While New Hampshire’s corrections department reviews proposals from private companies seeking to build and operate its prisons, the state’s residents are learning how prison privatization has played out elsewhere—namely, in Arizona.

Arizona has embraced prison privatization. Currently, five state prisons are run by private companies, housing 13% of the prison population, and the state recently signed a contract for an additional 1,500 beds. Arizona is also home to six prisons run by the Corrections Corporation of America, which imports prisoners from other states and from the federal government’s Immigration and Customs Enforcement.

But Arizona’s track record with for-profit prison companies shows problems with accountability and public safety—not to mention that they don’t save the state money, says Caroline Isaacs, program director for AFSC’s Tucson office.

Caroline has worked on criminal justice reform in her state since the mid-1990s. Her research and mobilization against for-profit prisons has put her at the forefront of the movement to stop prison privatization.

At a series of public presentations in New Hampshire in early September, she shared insight from her work in Arizona, which has included publishing a report on private prisons and suing Arizona to uphold its statute to compare the performance of public and private prisons.

Three companies bidding for contracts in New Hampshire—GEO Group (formerly Wackenhut), the Management and Training Corporation, and the Corrections Corporation of America—currently run prisons in Arizona.

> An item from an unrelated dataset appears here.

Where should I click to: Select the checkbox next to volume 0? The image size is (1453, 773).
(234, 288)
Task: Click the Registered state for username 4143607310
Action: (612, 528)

Arnie Alpert, program coordinator with AFSC in New Hampshire, organized the speaking tour so that his state could learn firsthand from Arizona’s experience.

“The record these corporations have created is the best way to predict what would happen if any of them gained control of prisons here,” he says.

Caroline visited regions of the state that one company is considering as potential prison sites. A diverse audience came out to hear the presentations; attendees included religious leaders, corrections workers, elected officials, candidates for public office, college students, and community activists.

In addition to walking her audience through a litany of documented problems, incidents, and contradictions that reveal why private prisons are hurting—not helping—the criminal justice system in Arizona, Caroline stressed the moral issue at hand.

“Is it right for a for-profit corporation to make money from incarceration?” she asked. “How does the profit motive affect a company’s incentive to rehabilitate offenders? Is privatization an abdication of a fundamental state government responsibility?”

The fact that Arizona has not comprehensively analyzed the performance of its private prisons is significant—there are no data to measure recidivism rates or quality of rehabilitation programs, and little knowledge of safety issues. For their part, the prison corporations are accountable to their shareholders, not to the public, even though their funding comes from taxpayers, she pointed out.

Caroline authored the AFSC report that filled this gap in analysis where data were available, identifying serious problems stemming from staffing and security practices.

What the state has analyzed itself are costs—and what it found is that private prisons cost more to operate than state-run prisons.

“The bottom line is we were losing money,” Caroline says. In three years covered by the state’s own analysis, Arizona overpaid more than $10 million to the private prison companies.

“Caroline Isaacs was right on target,” says Peg Fargo of the League of Women Voters, who organized a presentation at a Concord retirement community. “Having facts about the current situation in Arizona clarifies the issues we face in New Hampshire.”

MGT of America, the consulting firm helping New Hampshire review the private prison bids, is expected to submit a report to the Department of Administrative Services by Oct. 5. By mid-November, the department will produce another report, which would become the basis for public discussion. Any contract with a private prison company would have to be approved by the governor and the Executive Council.